◆ **Work to do**
A: From the entries, pick out every line that contains the string "link", matching case exactly.
B: Extend the account of struggling in youth ministry, beginning right after its final sentence.

◆ **Selected text**
* * *

Instead, I was driven to an authentic dependence on the
power of God to change my life and impact my youth ministry.
Problem 1: I Couldn't Create Attractive Programs
Like Those of Other Churches
In my continual search for new ideas, the ultimate catch
became the program that would please parents, bring students out
in droves, and help students grow spiritually. I needed a power-house
program that would move us from the minors to the
majors. Not knowing any better, I studied the big league youth
ministries and hoped that what they were doing would provide
my answer. I tried to implement their programs into my youth
ministry setting, but I didn't understand that there were too many
variables to be copied and taken into my youth ministry context.
I was too immature to look for transferable principles that
might help. Instead, I wanted an instant program to bring quick
success. What I learned was that copying someone else's program
always led to failure. Some program ideas worked for a while,
but they didn't have the same strength in my setting that they had
in the other churches.
Copying someone else's program
always led to failure
I thought that if youth ministry was about designing programs
and I couldn't get programs to work, then maybe I
shouldn't do youth ministry. I was depending on other ministries
to provide my answers instead of depending on God to show me
his plan for a healthy ministry. I was always comparing myself
to other youth workers who made incredible programming appear
so simple. My inability to create superb programs was fueled by
my comparisons, and my self-doubt skyrocketed. I became convinced
that I didn't have the knowledge and skills to do youth
ministry well.
Problem 2: Perhaps I Wasn't the Right Person
for Youth Ministry
During my first years in youth ministry, I remember standing
in front of junior high students and basking in their looks of
anticipation. I was young, fun, energetic, and well-liked. Their
faces said, "This is going to be good." But only a few years later,
when things weren't going as well, I saw a different look-one
that said, "This better be good." Because I lacked knowledge and
skills, I thought the students didn't like me anymore. Their enthusiasm
waned, attendance dropped, volunteers found other church
ministries to which they could devote their time, and our programs
changed every time I spied on another youth ministry. Parents
as well as church elders questioned what was happening, and
I accepted all the problems as my fault. I constantly looked over
my shoulder to see if other people were thinking what I was thinking-that
maybe I wasn't the right person for youth ministry
despite my having the necessary goods.
Even though I worked exhausting hours, the job wasn't getting
done the way everyone seemed to want. Previously unspoken
expectations surfaced, and they fueled my workaholic personality
to fix everything, even though I couldn't specifically identify
the problems. My desire for doing ministry had long moved from
pleasing God to appeasing people. I wanted to be liked by everyone,
and that desire moved me to my third major problem.

* * *

◆ **Listed records**
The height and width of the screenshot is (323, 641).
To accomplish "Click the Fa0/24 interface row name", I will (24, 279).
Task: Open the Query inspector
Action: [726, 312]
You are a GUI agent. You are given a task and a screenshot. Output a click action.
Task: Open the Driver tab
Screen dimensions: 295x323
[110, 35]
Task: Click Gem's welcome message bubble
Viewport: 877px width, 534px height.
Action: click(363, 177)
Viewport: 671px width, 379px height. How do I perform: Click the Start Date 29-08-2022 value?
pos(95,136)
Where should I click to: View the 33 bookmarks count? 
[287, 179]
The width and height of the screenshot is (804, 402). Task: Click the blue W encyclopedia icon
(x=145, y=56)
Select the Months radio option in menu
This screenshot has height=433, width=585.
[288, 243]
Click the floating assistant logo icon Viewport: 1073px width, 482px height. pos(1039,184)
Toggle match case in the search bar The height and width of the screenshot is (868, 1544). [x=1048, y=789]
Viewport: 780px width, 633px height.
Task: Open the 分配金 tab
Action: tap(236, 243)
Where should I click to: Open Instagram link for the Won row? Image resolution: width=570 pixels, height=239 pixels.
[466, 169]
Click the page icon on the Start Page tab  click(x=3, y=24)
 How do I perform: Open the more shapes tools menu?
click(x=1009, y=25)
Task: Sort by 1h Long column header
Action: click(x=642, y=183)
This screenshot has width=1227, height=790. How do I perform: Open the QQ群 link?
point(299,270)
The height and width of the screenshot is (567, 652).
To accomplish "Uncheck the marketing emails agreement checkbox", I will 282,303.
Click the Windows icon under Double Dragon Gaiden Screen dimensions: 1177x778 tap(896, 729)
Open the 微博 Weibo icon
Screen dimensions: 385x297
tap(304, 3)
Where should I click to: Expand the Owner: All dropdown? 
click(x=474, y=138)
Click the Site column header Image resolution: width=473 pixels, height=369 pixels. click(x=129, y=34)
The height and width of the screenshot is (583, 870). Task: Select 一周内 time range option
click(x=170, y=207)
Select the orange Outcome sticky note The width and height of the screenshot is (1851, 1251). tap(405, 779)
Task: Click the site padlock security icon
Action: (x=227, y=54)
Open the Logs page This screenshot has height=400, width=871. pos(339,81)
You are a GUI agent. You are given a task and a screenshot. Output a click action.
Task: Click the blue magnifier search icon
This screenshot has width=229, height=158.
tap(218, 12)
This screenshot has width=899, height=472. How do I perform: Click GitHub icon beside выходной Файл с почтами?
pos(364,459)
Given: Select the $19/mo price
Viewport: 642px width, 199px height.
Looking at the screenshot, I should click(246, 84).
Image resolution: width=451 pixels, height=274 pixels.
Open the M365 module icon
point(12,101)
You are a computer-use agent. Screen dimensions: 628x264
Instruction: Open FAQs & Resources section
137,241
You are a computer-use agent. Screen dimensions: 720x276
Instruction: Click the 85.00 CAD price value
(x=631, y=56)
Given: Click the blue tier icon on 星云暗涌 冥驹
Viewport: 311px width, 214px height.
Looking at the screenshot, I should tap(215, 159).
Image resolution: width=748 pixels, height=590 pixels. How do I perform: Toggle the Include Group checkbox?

* * *

◆ **Task answers**
A:
Where should I click to: Open Instagram link for the Won row? Image resolution: width=570 pixels, height=239 pixels.
This screenshot has width=1227, height=790. How do I perform: Open the QQ群 link?

B:
Problem 3: I Could Never Do Enough to Please Everyone
The critical breaking moment came in the wake of an
attempt to boost sagging attendance numbers. I organized an
evangelistic camp with the requirement that the only way students
could attend was if they brought an unchurched friend. To my
amazement, our students responded to the challenge. The power
of God moved that weekend, and the majority of the unchurched
students returned from camp with a new and meaningful relationship
with Jesus Christ. It was the greatest camp I had ever
experienced.
On the Monday following camp, I went into the church
office eager to share the news with the church staff and hear the
praise reports that I anticipated had been coming in all morning.
As I approached the church office, my insecurity and pride
mixed to create a fantasy in which I envisioned the staff awaiting
my arrival and lining the entrance for congratulations and a
chorus of "How Great Thou Art."
My fantasy bubble popped when the church administrator
immediately asked, "Did you know our megaphone was busted
this weekend and the church vans weren't returned to their proper
parking spots?" I didn't know how to respond. I was speechless
(which was a small miracle). This wasn't the greeting I had
expected. In my state of shock, I stuttered something about
reparking the vans and buying a new megaphone. Then I hung
my head and walked to my office. As I sat at my desk, I thought,
"Does resignation have one s or two?" Just then I received a phone
call from a student's mother. I assumed that she was calling to
thank me for her son's life-changing weekend. Instead, she said,
"Doug, I have some problems with your leadership at camp this
weekend." She went on to explain that the only story she had
heard from her son was how the boys were lying around in their
underwear one night passing gas on lit matches and laughing at
the appearance of flames. She continued to chastise me for how
irresponsible and dangerous that was-saying the boys could
actually explode. (All I could think of was what a great video that
would make!) I guess she thought it was one of our planned events
as opposed to a random act of teenage silliness. Either way, I
became the object of her anger.
I had been in the office for ten minutes, and already I had had
two negative conversations regarding one of my best weekends of
ministry. I left the office immediately. As I drove home, I couldn't
contain my emotions and began to weep (not the watery-eye cry,
but the body-convulsing cry). I thought about all of the time,
energy, and emotion that had gone into the weekend. I mentally
replayed the intense conversations, the numerous tough leadership
decisions, and the faces of the many students who had become
excited about Christ. In tears, I arrogantly concluded that after
all of the work I had done this treatment was undeserved.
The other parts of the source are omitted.